━━━━━ Source records ━━━━━

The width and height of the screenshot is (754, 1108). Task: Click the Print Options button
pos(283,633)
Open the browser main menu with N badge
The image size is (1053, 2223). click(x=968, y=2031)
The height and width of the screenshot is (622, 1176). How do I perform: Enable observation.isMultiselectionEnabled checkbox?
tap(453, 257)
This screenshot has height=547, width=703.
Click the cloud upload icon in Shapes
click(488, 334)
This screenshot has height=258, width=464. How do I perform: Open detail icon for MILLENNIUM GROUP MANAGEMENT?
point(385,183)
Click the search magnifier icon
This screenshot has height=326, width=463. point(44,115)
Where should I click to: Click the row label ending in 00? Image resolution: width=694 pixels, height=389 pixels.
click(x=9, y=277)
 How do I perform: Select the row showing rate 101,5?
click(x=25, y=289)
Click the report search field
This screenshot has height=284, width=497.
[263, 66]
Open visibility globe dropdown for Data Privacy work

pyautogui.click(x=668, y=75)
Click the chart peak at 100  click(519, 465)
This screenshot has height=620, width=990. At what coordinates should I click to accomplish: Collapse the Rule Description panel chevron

━━━━━

[Activity] Transcribe the material in full; every line must match exactly.

[Result for this exercise]
The width and height of the screenshot is (754, 1108). Task: Click the Print Options button
pos(283,633)
Open the browser main menu with N badge
The image size is (1053, 2223). click(x=968, y=2031)
The height and width of the screenshot is (622, 1176). How do I perform: Enable observation.isMultiselectionEnabled checkbox?
tap(453, 257)
This screenshot has height=547, width=703.
Click the cloud upload icon in Shapes
click(488, 334)
This screenshot has height=258, width=464. How do I perform: Open detail icon for MILLENNIUM GROUP MANAGEMENT?
point(385,183)
Click the search magnifier icon
This screenshot has height=326, width=463. point(44,115)
Where should I click to: Click the row label ending in 00? Image resolution: width=694 pixels, height=389 pixels.
click(x=9, y=277)
 How do I perform: Select the row showing rate 101,5?
click(x=25, y=289)
Click the report search field
This screenshot has height=284, width=497.
[263, 66]
Open visibility globe dropdown for Data Privacy work

pyautogui.click(x=668, y=75)
Click the chart peak at 100  click(519, 465)
This screenshot has height=620, width=990. At what coordinates should I click to accomplish: Collapse the Rule Description panel chevron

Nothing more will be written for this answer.